TASK GOAL ▸ Copy out the passage on the Yukon Act and the Klondike gold rush word for word, in full.

EXCERPT TO READ ▸

>> Begin

2023 marks a milestone in the history of the Yukon. On June 13, 1898, 125 years ago, the Yukon Act came into effect, creating the political region we now know as the Yukon. This was a significant milestone in the colonization of the territory. Just two years before, the land was occupied by First Nations people and a few wandering prospectors, looking for the elusive yellow metal. The land was not well known to outsiders, and portions of the Yukon were yet to be mapped.
The gold rush was immortalized in thousands of photographs, letters and diaries, and in the prose and verse by the likes of Pierre Berton, Jack London and Robert Service, among many others. Films were made about the gold rush. 125 years later, these works still shape the way the world perceives the north, and who we are.
Because of the discovery of gold in the Klondike, the Yukon was overwhelmed by tens of thousands of newcomers. The chaos of this frantic period was overseen by the Northwest Mounted Police and a hastily assembled administration. Dawson City burst upon the landscape almost full-grown within a year, and became its political centre and the hub of the new economy. But the Yukon was a distant and remote British colony. For decades, the fate of the territory would be guided by powers thousands of kilometres away, in Ottawa, framed by a British colonial empire that at the time spanned the world.

>> End

LISTING ▸
>> Begin

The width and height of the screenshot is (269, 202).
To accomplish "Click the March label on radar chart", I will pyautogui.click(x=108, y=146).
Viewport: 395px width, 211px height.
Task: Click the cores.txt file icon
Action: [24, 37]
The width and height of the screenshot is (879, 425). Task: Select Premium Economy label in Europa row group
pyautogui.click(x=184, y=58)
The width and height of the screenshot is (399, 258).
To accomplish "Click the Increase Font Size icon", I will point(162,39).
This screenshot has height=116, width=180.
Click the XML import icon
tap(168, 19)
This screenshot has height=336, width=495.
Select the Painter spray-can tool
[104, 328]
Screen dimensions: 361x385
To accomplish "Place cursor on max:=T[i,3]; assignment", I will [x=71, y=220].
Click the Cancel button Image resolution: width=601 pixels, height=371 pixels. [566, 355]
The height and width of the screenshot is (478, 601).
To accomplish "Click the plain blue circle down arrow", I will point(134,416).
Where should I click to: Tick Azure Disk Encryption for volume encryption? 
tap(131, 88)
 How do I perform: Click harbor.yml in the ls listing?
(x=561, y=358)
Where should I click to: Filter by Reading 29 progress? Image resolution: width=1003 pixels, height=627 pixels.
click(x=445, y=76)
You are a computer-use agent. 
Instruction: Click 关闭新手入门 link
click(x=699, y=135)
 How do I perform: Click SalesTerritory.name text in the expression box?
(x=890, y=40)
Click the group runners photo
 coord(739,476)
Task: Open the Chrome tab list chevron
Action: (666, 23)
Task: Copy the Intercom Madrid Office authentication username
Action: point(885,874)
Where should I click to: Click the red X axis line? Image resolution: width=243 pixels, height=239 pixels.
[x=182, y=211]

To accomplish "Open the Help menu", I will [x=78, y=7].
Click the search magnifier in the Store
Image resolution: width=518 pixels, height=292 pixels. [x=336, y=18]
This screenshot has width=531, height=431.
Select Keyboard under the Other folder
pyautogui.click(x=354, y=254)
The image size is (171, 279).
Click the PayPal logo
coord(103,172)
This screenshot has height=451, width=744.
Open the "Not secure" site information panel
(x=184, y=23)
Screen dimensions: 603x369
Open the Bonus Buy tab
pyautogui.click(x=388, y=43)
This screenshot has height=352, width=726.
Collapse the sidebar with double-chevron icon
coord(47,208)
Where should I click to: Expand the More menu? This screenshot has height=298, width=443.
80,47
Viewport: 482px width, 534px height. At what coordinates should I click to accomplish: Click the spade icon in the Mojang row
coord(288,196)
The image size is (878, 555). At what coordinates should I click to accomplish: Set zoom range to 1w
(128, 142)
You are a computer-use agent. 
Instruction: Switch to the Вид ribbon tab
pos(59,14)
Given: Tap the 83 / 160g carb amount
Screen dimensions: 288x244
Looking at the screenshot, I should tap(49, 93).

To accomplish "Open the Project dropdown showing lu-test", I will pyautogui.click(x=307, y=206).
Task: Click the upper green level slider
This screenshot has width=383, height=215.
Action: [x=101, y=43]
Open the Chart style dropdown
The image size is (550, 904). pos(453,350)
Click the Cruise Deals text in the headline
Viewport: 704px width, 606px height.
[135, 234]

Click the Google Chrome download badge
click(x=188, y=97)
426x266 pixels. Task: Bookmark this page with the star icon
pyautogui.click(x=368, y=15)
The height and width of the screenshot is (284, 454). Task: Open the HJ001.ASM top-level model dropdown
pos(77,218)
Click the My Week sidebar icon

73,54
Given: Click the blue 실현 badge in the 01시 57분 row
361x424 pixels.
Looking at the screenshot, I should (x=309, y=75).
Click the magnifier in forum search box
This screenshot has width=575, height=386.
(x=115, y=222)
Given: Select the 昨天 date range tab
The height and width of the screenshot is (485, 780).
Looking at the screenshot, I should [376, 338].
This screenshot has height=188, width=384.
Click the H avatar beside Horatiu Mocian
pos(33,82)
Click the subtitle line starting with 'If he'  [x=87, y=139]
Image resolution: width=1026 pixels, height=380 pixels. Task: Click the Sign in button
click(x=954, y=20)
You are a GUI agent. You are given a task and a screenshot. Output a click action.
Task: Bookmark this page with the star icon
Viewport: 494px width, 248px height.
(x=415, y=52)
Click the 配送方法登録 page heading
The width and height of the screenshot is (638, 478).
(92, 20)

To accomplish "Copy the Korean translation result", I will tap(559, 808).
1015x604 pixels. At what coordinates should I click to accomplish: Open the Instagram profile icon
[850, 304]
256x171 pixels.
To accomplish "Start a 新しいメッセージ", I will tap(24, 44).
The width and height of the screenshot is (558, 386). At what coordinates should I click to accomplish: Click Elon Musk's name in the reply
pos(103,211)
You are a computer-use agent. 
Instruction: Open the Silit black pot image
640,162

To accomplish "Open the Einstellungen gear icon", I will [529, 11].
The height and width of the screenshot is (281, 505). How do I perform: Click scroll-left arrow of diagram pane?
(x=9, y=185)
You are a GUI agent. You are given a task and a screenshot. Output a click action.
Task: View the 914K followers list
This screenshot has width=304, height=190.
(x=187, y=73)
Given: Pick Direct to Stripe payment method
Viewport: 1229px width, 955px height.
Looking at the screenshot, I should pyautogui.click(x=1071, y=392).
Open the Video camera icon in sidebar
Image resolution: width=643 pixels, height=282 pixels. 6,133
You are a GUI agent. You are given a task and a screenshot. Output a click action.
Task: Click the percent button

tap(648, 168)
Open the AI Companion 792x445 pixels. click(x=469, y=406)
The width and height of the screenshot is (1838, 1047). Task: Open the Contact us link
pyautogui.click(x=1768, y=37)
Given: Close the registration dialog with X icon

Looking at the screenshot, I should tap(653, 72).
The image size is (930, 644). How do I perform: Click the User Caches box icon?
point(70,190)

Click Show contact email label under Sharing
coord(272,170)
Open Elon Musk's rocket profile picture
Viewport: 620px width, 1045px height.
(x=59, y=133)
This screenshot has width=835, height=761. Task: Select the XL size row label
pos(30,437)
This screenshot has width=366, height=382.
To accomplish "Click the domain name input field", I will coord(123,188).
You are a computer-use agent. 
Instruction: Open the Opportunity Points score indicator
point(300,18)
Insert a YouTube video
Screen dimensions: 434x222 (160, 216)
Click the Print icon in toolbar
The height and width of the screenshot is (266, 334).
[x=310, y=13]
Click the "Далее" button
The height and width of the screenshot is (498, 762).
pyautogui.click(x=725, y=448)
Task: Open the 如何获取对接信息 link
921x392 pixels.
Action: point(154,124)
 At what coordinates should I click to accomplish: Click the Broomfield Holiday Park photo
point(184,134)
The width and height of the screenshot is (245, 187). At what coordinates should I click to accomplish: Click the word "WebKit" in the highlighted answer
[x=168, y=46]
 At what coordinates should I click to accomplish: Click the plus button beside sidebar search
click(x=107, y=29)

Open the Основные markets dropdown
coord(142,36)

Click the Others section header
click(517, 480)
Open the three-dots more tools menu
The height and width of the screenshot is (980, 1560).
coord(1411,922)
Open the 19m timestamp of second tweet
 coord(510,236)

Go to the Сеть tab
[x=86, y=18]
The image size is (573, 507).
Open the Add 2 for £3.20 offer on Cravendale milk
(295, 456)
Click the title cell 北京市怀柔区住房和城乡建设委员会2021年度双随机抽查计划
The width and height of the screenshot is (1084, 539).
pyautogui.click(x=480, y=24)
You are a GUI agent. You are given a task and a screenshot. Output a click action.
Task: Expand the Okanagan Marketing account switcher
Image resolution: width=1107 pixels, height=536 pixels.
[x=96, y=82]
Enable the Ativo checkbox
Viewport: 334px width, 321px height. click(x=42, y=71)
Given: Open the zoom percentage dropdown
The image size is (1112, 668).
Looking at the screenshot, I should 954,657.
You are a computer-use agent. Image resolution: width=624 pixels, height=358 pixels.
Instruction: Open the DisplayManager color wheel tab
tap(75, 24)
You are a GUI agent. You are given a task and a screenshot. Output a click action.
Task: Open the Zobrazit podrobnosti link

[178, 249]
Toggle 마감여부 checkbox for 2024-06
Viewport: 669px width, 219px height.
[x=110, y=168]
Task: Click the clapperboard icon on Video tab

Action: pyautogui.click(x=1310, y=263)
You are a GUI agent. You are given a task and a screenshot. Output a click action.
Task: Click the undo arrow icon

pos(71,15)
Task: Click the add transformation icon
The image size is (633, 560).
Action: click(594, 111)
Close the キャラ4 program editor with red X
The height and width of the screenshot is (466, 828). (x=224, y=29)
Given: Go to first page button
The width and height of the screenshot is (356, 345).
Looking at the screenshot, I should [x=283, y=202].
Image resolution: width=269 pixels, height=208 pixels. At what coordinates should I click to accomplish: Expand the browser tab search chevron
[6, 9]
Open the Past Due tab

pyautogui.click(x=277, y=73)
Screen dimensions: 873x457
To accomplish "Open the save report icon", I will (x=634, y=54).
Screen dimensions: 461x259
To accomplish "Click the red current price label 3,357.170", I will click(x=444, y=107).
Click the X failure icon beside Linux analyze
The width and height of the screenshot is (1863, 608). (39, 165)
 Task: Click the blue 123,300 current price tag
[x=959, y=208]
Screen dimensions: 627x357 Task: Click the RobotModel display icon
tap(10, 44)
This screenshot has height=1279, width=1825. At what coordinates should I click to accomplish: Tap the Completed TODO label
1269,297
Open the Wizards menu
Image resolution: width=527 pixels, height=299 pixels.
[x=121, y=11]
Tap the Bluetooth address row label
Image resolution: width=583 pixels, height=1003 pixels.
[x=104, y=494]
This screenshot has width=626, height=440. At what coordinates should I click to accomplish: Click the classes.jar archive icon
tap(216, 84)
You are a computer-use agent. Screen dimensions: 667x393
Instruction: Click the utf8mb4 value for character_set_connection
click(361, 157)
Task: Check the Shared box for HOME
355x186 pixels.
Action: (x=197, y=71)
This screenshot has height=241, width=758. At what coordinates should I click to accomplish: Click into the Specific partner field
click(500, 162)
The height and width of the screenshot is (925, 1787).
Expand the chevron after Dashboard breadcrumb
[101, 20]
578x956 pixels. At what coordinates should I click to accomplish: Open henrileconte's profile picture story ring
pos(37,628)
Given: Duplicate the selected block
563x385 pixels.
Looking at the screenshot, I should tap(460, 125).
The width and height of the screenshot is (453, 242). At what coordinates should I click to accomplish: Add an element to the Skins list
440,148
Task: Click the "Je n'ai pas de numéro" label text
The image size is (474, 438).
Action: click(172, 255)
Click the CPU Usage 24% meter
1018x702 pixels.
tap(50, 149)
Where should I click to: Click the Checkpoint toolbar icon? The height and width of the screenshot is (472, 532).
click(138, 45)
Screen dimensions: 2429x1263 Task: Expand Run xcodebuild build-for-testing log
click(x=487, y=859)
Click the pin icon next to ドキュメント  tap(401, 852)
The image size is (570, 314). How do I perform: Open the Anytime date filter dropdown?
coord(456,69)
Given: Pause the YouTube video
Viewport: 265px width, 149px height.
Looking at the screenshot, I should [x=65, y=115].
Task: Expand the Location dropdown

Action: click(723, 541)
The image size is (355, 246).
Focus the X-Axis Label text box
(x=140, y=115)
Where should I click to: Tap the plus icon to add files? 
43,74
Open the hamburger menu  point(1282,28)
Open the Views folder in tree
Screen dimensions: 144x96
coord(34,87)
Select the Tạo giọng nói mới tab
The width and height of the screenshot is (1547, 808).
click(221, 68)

>> End

RESULT OF THIS EXERCISE ▸
2023 marks a milestone in the history of the Yukon. On June 13, 1898, 125 years ago, the Yukon Act came into effect, creating the political region we now know as the Yukon. This was a significant milestone in the colonization of the territory. Just two years before, the land was occupied by First Nations people and a few wandering prospectors, looking for the elusive yellow metal. The land was not well known to outsiders, and portions of the Yukon were yet to be mapped.
The gold rush was immortalized in thousands of photographs, letters and diaries, and in the prose and verse by the likes of Pierre Berton, Jack London and Robert Service, among many others. Films were made about the gold rush. 125 years later, these works still shape the way the world perceives the north, and who we are.
Because of the discovery of gold in the Klondike, the Yukon was overwhelmed by tens of thousands of newcomers. The chaos of this frantic period was overseen by the Northwest Mounted Police and a hastily assembled administration. Dawson City burst upon the landscape almost full-grown within a year, and became its political centre and the hub of the new economy. But the Yukon was a distant and remote British colony. For decades, the fate of the territory would be guided by powers thousands of kilometres away, in Ottawa, framed by a British colonial empire that at the time spanned the world.